WHAT TO DO: Exactly and without additions, transcribe the line that contains "So-C-Gunslinger-Adaptation-3 (188, 1305)" and every line after it in the data.

INPUT DATA:
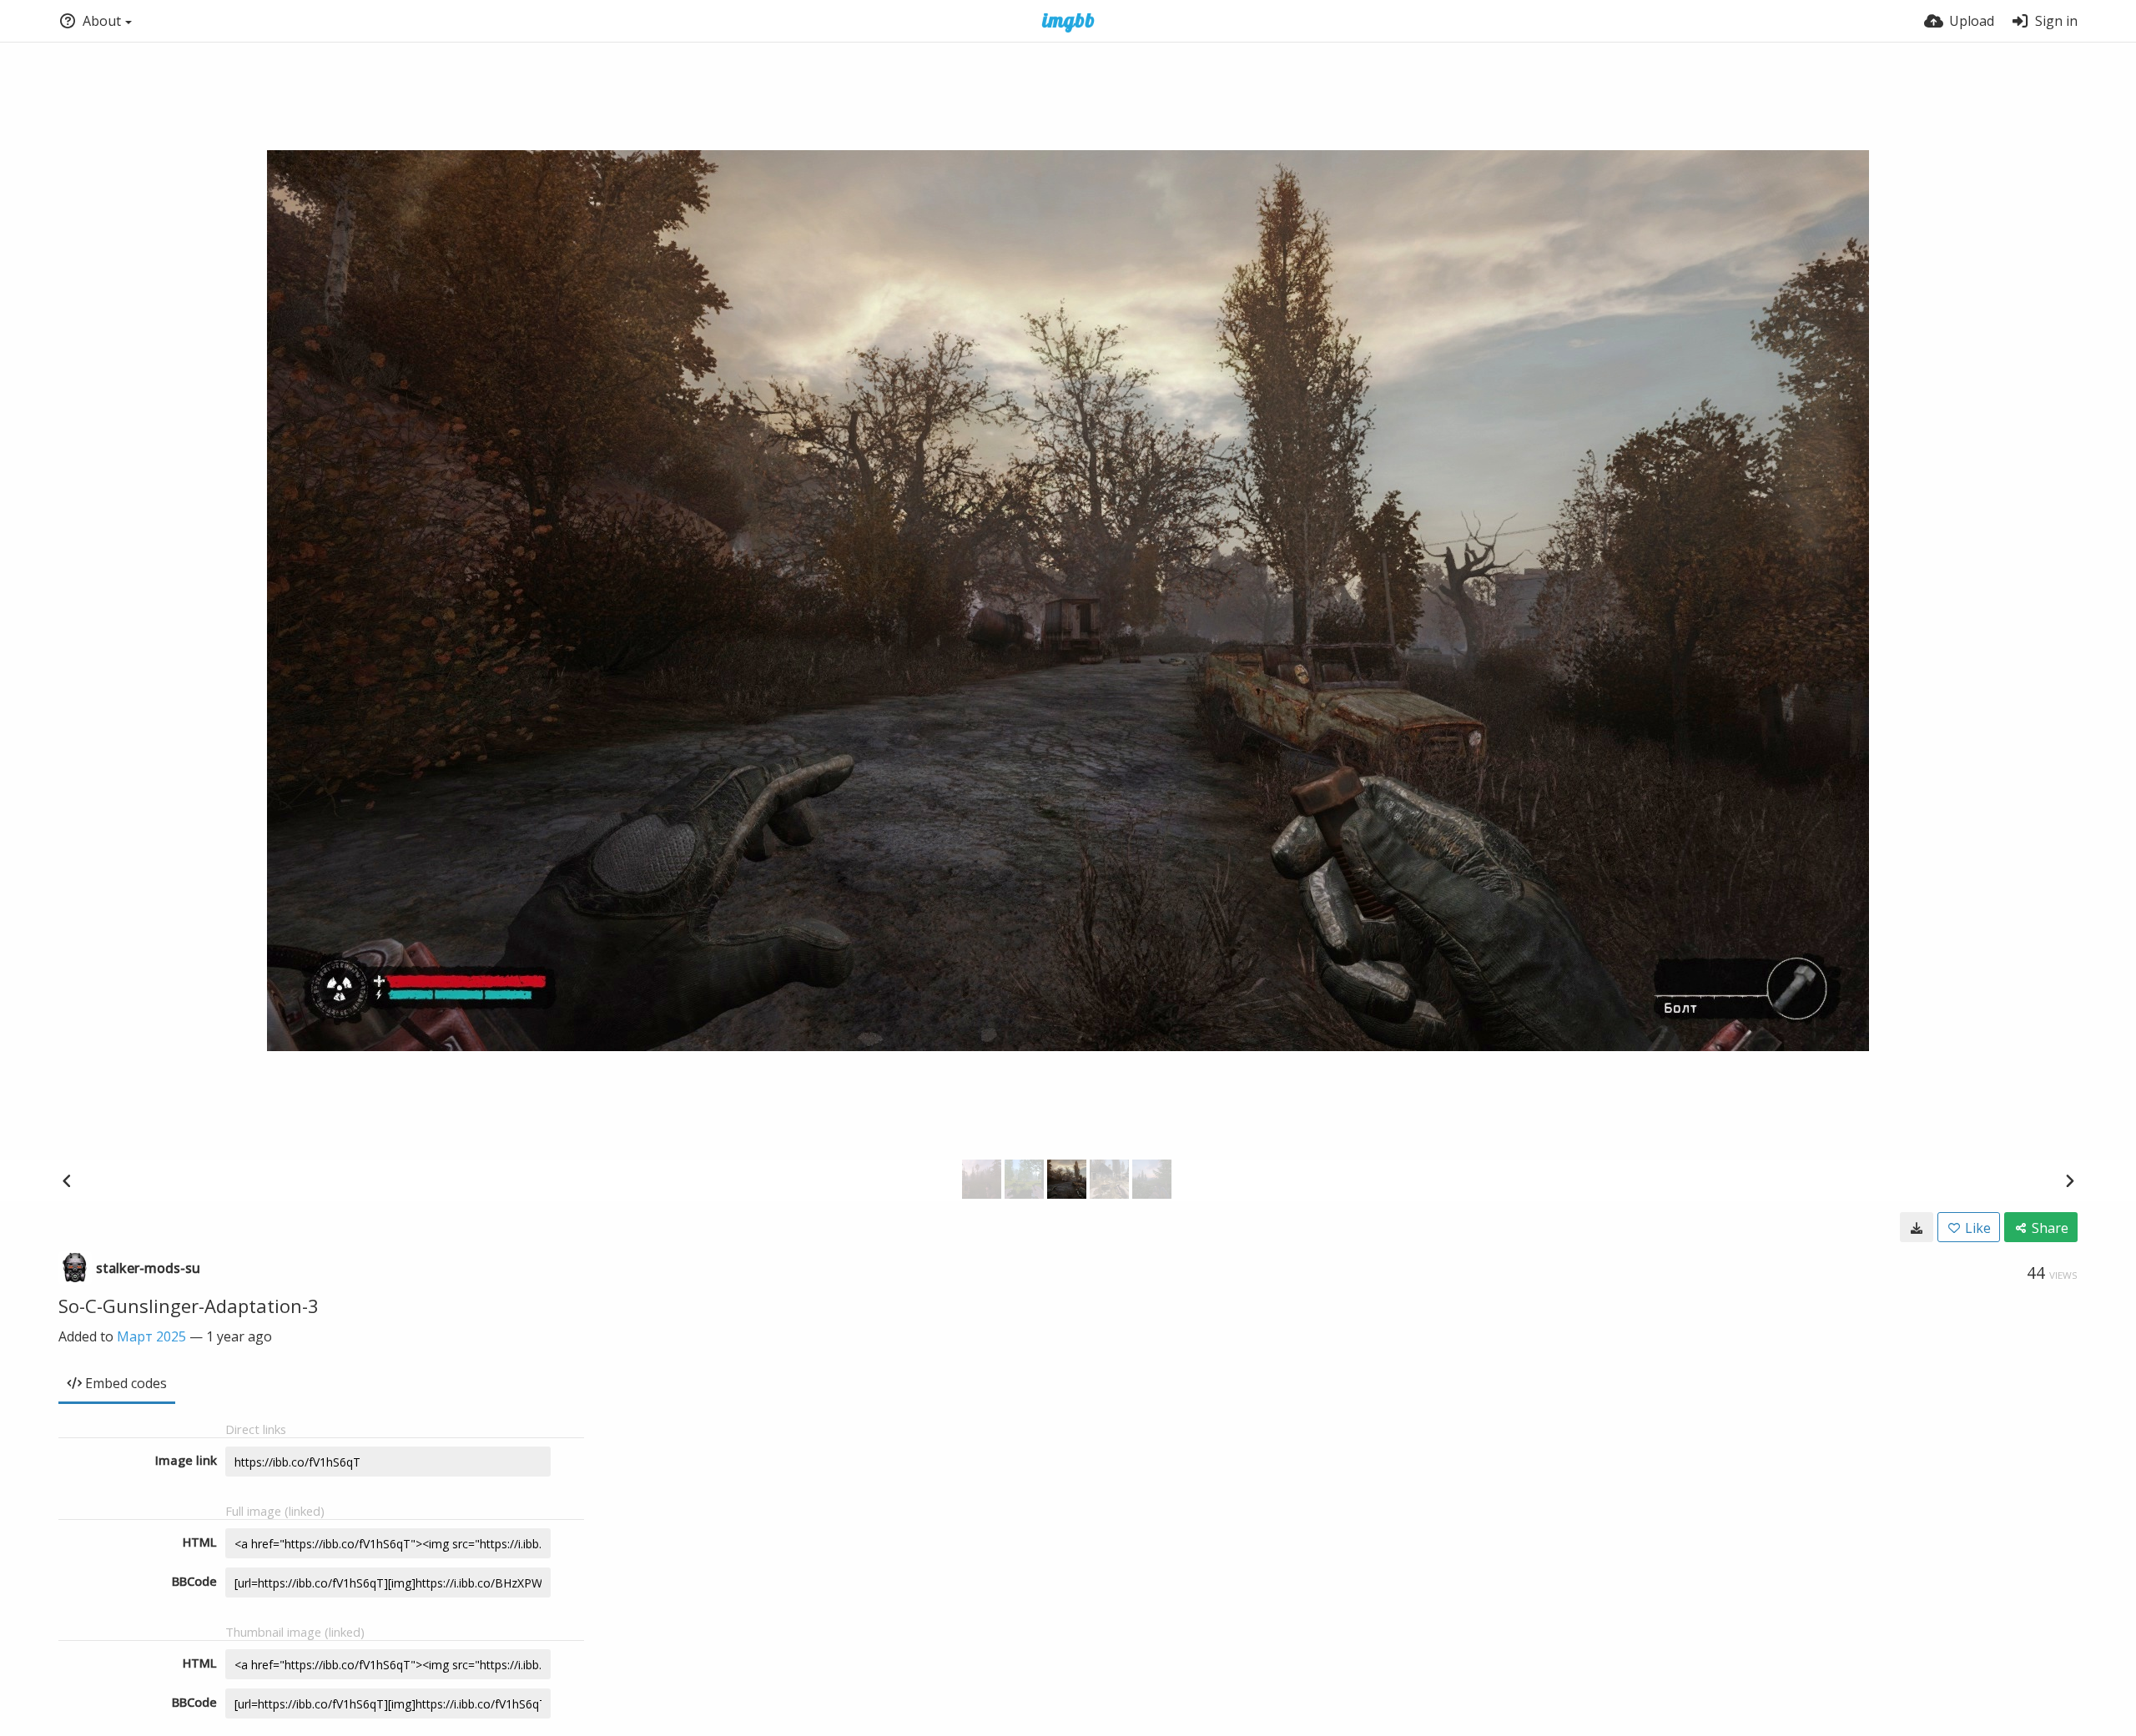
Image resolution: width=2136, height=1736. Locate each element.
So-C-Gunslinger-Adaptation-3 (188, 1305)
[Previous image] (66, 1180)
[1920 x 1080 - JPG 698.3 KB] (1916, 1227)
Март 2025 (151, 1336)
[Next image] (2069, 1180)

ANSWER FOR THE TASK:
So-C-Gunslinger-Adaptation-3 (188, 1305)
[Previous image] (66, 1180)
[1920 x 1080 - JPG 698.3 KB] (1916, 1227)
Март 2025 (151, 1336)
[Next image] (2069, 1180)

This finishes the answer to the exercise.